Questo vuole il mercato? Artisti tormentati, avvelenati dalla vita? Così pare: le case discografiche sono governate dal cinismo. A partire dal 1989, la O’Connor ha avuto tre mariti e diverse relazioni da cui sono nati quattro figli. Di questi ha perso la custodia, anche per i suoi otto tentativi di suicidio, e il più giovane, Shane, si è impiccato diciassettenne nel 2022: è stato il trauma definitivo, il dolore intollerabile ricordato nell’ultimo post della O’Connor. La sua morte solitaria arriva il 26 luglio 2023 a 56 anni. Secondo la BBC non è “sospetta”, probabilmente è legata all’abuso di qualche sostanza.
Al di là di tutto questo, ciò che si rileva è che il mercato della musica e dello spettacolo non ama le personalità stabili e serene. L’idea è sempre quella che soltanto l’infelicità, la follia, la dipendenza, l’odio, la sofferenza possano essere adatte a un artista che possa dirsi tale. Sono tutti così gli artisti? Assolutamente no, ma chi si mostra sereno pare interessare meno. Personalità fragili come la O’Connor, nel circo dello spettacolo, sottoposte a pressioni fortissime, di sicuro aggravano il loro stato. La cantante ha vissuto in un senso di vuoto e deserto esistenziale, psicologico, spirituale, un baratro che l’arte non può colmare. Le trasgressioni continue, alcoliche, farmacologiche, non alleviano.

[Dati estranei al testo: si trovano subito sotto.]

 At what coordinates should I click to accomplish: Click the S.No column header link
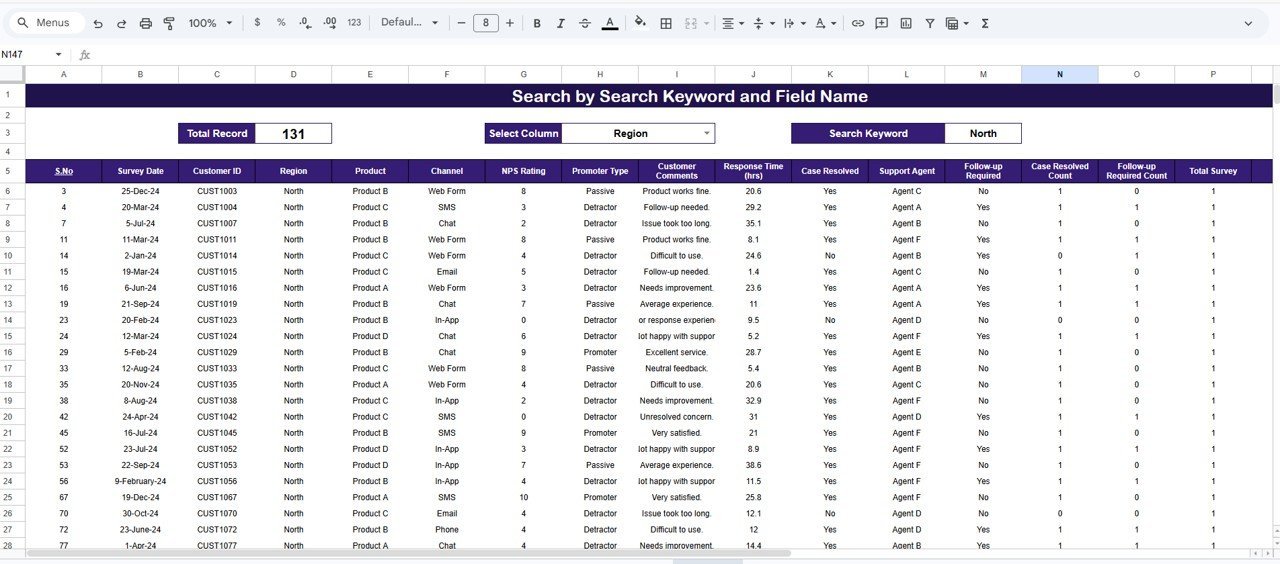63,171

In mancanza di eroi, gli adolescenti seguono questi modelli e si conformano a loro. Per quanto siano modelli ricchi di talento – la O’Connor aveva un grande talento –, il risultato non può che essere la moltiplicazione della sofferenza. Riguardo alla morte del figlio, il dolore più grande, aveva dichiarato: «Sono persa senza di lui», prima di cantare canzoni strazianti dedicate a «tutte le madri di bambini suicidi». «Il mio bellissimo figlio, la luce della mia vita oggi ha deciso di mettere fine alla sua lotta terrena e adesso è con Dio. Possa riposare in pace. Nessuno segua il suo esempio». Colpisce che infine, stremata, abbia affidato suo figlio all’abbraccio di Dio. Per ultimo, i suoi annunciati funerali islamici, secondo l’Irish Mirror, sono un segno impressionante del cambiamento dell’Irlanda che fu cattolica.